### WHAT THE TASK REQUIRES
Quote the entries below from the line with "Wallace Beery (58, 438)" through the line with "ホーム (41, 2526)", both ends included, and only those lines.

========

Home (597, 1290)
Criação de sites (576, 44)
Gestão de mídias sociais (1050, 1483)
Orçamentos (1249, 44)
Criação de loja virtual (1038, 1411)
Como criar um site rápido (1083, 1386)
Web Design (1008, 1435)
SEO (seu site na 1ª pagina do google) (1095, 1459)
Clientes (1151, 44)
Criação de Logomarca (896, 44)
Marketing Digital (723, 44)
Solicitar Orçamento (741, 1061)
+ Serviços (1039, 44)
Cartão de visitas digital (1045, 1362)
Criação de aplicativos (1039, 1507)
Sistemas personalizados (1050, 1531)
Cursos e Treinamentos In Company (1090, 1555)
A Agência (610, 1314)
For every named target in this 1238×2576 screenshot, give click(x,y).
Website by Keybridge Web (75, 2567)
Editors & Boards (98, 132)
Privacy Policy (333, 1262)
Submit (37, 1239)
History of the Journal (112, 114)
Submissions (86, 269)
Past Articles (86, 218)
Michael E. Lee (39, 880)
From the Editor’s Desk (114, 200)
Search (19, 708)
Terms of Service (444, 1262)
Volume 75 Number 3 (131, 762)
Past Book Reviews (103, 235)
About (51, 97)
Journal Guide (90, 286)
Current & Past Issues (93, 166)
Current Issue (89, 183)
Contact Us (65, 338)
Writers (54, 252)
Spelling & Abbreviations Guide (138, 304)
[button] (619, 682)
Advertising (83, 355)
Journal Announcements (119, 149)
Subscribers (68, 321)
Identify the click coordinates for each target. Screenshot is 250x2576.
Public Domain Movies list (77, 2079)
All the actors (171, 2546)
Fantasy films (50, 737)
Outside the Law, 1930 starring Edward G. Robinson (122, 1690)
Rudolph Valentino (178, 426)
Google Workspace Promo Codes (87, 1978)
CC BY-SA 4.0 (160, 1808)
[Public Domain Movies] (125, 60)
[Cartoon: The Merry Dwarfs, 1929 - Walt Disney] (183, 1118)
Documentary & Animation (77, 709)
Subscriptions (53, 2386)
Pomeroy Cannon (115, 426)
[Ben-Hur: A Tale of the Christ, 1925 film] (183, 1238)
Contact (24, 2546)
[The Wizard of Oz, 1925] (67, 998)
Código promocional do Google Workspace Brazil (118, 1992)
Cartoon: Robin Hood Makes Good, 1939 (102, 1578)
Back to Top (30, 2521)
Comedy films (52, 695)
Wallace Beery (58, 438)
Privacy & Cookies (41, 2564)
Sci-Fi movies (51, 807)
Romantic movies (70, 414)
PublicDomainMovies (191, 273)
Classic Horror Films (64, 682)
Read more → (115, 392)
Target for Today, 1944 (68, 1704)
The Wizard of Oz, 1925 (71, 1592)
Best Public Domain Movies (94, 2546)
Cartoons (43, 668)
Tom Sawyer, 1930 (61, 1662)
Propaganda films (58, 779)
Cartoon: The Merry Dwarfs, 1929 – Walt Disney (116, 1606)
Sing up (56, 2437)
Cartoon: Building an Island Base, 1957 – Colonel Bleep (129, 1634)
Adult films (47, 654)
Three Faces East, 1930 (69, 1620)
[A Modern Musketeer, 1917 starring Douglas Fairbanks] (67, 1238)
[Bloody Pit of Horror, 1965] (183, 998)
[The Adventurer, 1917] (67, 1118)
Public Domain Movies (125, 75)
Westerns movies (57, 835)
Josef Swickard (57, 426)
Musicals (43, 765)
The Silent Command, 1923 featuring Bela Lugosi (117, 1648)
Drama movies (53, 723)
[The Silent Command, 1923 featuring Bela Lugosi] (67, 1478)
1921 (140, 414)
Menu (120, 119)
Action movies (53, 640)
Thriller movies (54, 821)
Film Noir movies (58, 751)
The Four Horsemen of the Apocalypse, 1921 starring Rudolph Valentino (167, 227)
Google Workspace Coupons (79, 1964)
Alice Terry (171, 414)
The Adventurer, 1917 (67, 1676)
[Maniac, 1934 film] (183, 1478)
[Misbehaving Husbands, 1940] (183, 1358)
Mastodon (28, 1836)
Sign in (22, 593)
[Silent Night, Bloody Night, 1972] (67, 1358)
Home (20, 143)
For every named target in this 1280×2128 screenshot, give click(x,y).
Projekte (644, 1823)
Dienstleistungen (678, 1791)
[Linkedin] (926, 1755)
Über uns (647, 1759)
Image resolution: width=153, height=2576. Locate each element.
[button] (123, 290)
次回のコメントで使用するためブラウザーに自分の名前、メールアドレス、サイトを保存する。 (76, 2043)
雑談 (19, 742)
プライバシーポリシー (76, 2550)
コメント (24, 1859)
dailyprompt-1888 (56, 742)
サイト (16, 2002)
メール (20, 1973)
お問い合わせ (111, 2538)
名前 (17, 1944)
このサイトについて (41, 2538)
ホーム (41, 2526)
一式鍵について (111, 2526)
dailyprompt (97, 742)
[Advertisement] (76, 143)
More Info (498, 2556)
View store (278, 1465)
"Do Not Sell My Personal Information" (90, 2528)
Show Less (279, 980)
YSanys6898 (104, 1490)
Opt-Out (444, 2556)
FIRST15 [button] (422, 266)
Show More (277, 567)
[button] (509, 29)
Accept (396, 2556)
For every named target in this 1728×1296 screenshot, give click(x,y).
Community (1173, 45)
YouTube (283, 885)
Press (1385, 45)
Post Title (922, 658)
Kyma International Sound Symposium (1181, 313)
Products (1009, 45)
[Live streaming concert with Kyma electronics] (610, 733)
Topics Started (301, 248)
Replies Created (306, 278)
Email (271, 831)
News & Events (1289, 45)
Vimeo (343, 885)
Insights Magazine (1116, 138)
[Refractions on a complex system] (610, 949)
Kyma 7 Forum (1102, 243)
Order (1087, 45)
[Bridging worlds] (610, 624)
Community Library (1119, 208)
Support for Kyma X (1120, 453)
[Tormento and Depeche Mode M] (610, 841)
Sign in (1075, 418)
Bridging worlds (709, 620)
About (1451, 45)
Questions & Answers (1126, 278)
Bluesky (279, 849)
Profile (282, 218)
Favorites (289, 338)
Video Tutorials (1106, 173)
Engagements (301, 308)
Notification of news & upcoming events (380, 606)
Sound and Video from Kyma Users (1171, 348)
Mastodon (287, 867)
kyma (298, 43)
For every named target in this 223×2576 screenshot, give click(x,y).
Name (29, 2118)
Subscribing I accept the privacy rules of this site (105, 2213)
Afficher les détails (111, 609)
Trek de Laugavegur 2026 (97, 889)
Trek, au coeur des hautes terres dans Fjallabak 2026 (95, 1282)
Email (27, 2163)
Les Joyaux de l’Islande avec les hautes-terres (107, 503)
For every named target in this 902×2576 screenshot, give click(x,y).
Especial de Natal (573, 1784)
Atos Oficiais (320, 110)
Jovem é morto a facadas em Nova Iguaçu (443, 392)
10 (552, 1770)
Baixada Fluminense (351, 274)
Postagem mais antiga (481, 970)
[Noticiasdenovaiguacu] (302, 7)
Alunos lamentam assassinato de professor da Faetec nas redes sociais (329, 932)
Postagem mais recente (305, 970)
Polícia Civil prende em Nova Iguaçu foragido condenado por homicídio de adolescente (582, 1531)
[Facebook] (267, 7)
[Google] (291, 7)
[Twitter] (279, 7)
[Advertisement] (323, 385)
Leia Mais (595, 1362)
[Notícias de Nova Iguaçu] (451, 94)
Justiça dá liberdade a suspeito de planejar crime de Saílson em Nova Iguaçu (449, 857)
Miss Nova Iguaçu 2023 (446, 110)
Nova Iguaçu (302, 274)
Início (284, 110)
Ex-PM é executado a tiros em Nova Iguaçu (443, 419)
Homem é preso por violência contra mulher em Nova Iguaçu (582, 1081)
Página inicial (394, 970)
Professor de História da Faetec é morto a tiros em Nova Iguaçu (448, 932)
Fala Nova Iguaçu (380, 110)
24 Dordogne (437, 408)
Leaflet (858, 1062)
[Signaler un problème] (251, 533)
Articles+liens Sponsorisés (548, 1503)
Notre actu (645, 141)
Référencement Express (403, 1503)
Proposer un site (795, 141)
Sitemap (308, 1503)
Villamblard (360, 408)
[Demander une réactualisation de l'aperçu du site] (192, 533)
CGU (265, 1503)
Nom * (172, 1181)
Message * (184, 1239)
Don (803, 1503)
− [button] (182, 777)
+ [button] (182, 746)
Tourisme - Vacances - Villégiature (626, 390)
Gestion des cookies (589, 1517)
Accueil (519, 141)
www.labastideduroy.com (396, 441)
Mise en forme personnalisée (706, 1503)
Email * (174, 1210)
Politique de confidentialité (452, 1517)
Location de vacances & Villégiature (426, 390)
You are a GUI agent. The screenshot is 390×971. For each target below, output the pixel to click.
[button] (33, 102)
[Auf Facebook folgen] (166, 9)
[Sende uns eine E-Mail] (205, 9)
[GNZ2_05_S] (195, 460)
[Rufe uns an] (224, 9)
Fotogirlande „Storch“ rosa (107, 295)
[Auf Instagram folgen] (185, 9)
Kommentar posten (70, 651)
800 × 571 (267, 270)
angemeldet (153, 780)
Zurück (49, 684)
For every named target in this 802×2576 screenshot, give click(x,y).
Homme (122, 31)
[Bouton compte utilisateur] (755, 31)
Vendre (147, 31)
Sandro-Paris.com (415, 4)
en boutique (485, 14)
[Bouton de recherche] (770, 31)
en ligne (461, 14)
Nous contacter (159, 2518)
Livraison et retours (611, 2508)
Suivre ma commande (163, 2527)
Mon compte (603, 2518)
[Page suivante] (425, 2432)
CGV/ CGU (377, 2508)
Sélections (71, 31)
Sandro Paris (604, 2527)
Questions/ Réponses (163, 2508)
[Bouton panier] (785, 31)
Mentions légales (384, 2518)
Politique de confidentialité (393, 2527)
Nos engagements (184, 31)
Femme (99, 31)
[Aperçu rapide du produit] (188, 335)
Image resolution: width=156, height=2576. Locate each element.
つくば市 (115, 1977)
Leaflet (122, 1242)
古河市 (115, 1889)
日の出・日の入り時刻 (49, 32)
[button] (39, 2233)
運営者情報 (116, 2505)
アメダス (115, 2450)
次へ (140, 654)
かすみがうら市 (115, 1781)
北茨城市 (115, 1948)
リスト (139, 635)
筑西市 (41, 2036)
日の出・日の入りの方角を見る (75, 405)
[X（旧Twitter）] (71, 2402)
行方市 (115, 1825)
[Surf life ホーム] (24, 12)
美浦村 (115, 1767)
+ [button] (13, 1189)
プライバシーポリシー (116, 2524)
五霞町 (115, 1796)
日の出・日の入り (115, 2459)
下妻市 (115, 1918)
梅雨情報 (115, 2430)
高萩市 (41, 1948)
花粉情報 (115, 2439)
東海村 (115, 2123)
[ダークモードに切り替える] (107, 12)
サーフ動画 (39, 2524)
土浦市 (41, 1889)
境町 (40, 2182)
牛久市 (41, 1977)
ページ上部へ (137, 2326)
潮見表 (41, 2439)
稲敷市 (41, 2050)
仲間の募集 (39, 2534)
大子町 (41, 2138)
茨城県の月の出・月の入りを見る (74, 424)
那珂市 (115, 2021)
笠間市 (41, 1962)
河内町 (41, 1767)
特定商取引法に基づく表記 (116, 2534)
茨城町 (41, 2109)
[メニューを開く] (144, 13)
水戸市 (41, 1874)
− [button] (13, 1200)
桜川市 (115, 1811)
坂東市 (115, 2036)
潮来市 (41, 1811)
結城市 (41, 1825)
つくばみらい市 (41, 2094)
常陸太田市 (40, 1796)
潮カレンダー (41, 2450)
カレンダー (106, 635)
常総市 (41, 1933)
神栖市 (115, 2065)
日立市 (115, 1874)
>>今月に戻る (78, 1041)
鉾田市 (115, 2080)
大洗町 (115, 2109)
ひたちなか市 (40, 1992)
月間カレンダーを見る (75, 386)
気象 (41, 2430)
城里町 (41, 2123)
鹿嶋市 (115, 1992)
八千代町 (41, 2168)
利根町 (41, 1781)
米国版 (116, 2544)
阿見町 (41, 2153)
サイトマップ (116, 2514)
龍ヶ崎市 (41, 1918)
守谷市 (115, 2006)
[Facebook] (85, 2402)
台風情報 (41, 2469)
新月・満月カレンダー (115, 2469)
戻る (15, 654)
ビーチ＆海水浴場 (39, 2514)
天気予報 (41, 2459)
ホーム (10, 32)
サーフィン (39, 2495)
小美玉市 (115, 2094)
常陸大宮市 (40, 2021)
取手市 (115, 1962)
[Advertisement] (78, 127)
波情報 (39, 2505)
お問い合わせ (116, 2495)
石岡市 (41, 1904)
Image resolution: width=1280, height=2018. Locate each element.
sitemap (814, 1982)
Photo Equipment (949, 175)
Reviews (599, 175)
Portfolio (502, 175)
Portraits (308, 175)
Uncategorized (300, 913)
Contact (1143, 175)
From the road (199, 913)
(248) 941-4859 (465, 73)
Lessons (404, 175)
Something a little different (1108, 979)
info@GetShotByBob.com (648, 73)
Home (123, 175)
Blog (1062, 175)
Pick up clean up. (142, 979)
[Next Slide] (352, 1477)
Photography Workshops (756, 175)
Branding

========

### RESULT OF THIS TASK
Wallace Beery (58, 438)
Privacy & Cookies (41, 2564)
Sci-Fi movies (51, 807)
Romantic movies (70, 414)
PublicDomainMovies (191, 273)
Classic Horror Films (64, 682)
Read more → (115, 392)
Target for Today, 1944 (68, 1704)
The Wizard of Oz, 1925 (71, 1592)
Best Public Domain Movies (94, 2546)
Cartoons (43, 668)
Tom Sawyer, 1930 (61, 1662)
Propaganda films (58, 779)
Cartoon: The Merry Dwarfs, 1929 – Walt Disney (116, 1606)
Sing up (56, 2437)
Cartoon: Building an Island Base, 1957 – Colonel Bleep (129, 1634)
Adult films (47, 654)
Three Faces East, 1930 (69, 1620)
[A Modern Musketeer, 1917 starring Douglas Fairbanks] (67, 1238)
[Bloody Pit of Horror, 1965] (183, 998)
[The Adventurer, 1917] (67, 1118)
Public Domain Movies (125, 75)
Westerns movies (57, 835)
Josef Swickard (57, 426)
Musicals (43, 765)
The Silent Command, 1923 featuring Bela Lugosi (117, 1648)
Drama movies (53, 723)
[The Silent Command, 1923 featuring Bela Lugosi] (67, 1478)
1921 (140, 414)
Menu (120, 119)
Action movies (53, 640)
Thriller movies (54, 821)
Film Noir movies (58, 751)
The Four Horsemen of the Apocalypse, 1921 starring Rudolph Valentino (167, 227)
Google Workspace Coupons (79, 1964)
Alice Terry (171, 414)
The Adventurer, 1917 (67, 1676)
[Maniac, 1934 film] (183, 1478)
[Misbehaving Husbands, 1940] (183, 1358)
Mastodon (28, 1836)
Sign in (22, 593)
[Silent Night, Bloody Night, 1972] (67, 1358)
Home (20, 143)
For every named target in this 1280×2128 screenshot, give click(x,y).
Projekte (644, 1823)
Dienstleistungen (678, 1791)
[Linkedin] (926, 1755)
Über uns (647, 1759)
Image resolution: width=153, height=2576. Locate each element.
[button] (123, 290)
次回のコメントで使用するためブラウザーに自分の名前、メールアドレス、サイトを保存する。 (76, 2043)
雑談 (19, 742)
プライバシーポリシー (76, 2550)
コメント (24, 1859)
dailyprompt-1888 (56, 742)
サイト (16, 2002)
メール (20, 1973)
お問い合わせ (111, 2538)
名前 (17, 1944)
このサイトについて (41, 2538)
ホーム (41, 2526)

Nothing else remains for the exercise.